■ **Work to be completed**
Once the pictures are set aside, reproduce the entries below exactly.

■ **Supplied material**

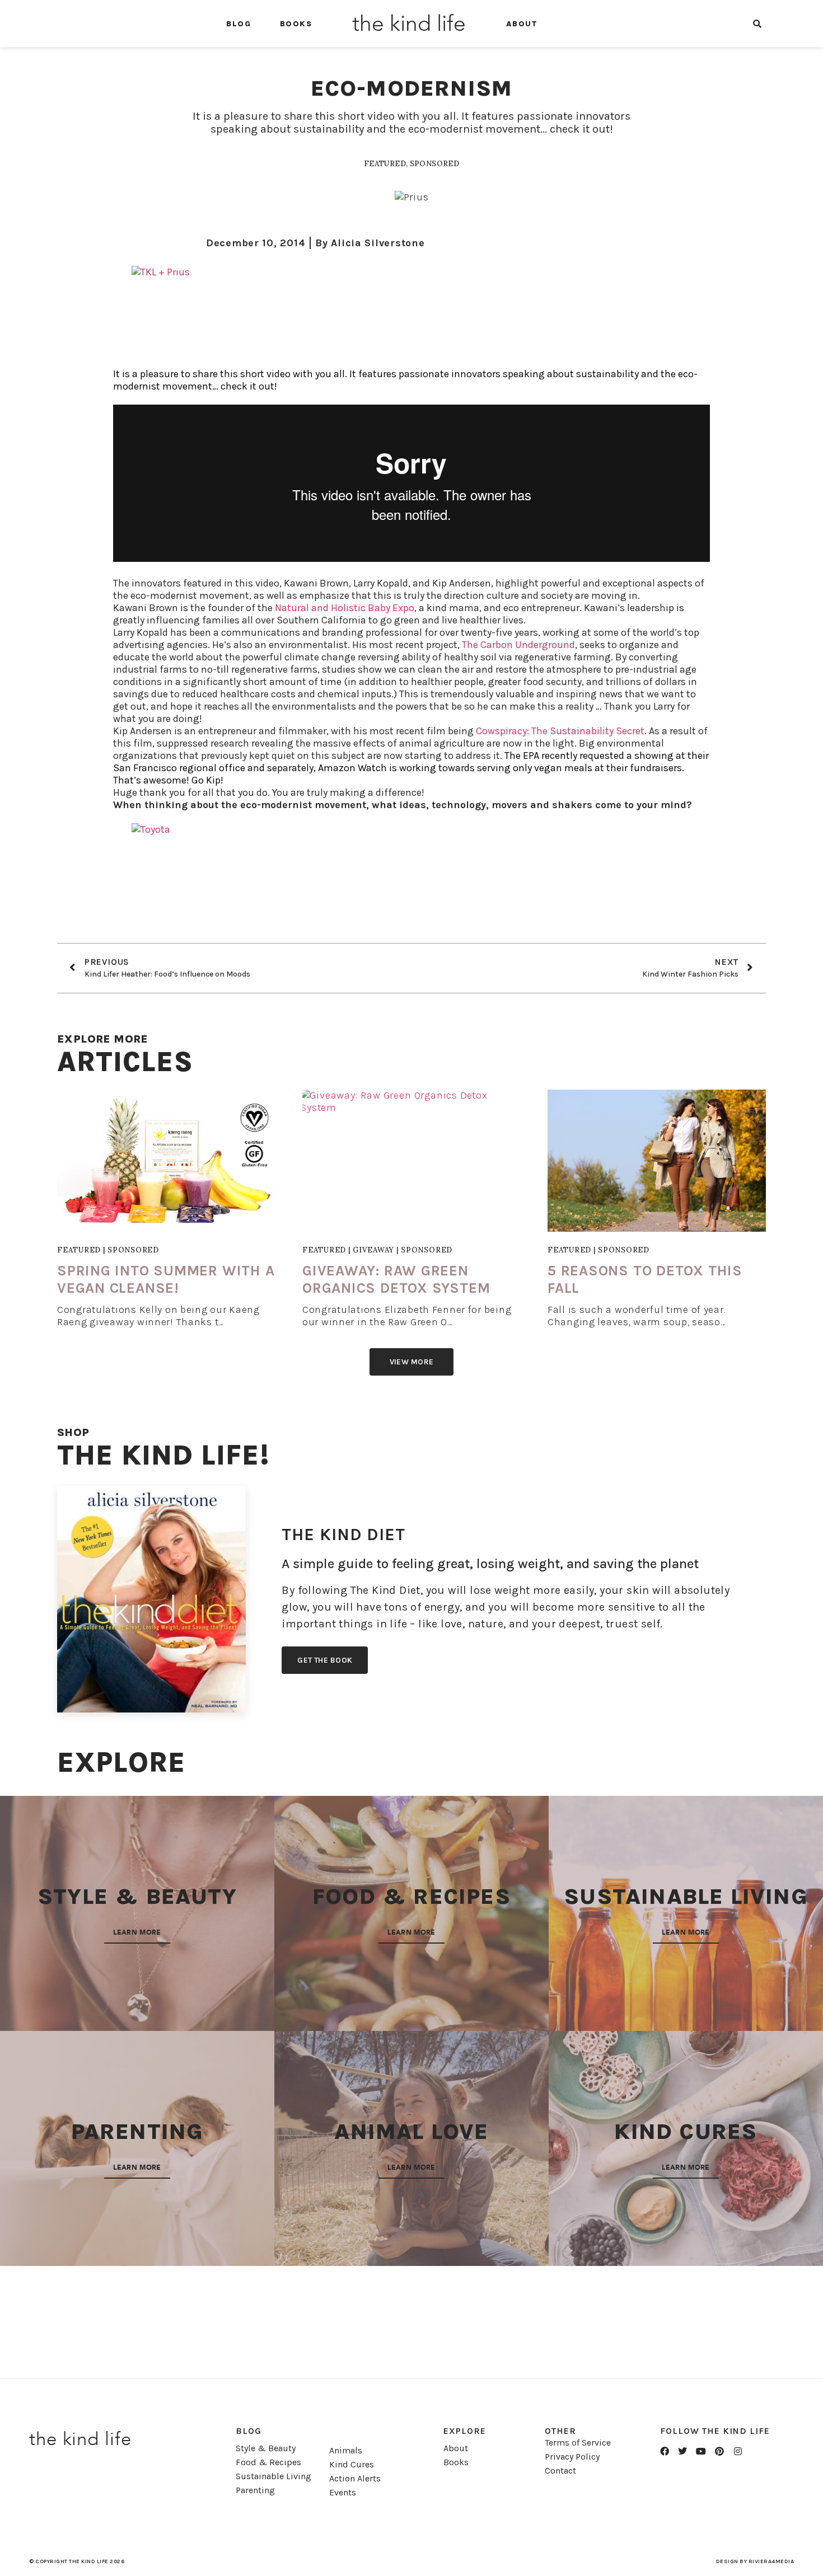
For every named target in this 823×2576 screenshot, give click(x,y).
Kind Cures (351, 2464)
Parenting (255, 2490)
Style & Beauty (266, 2448)
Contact (560, 2470)
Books (296, 24)
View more (412, 1362)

■ **Written response**
For every named target in this 823×2576 screenshot, give click(x,y).
Kind Cures (351, 2464)
Parenting (255, 2490)
Style & Beauty (266, 2448)
Contact (560, 2470)
Books (296, 24)
View more (412, 1362)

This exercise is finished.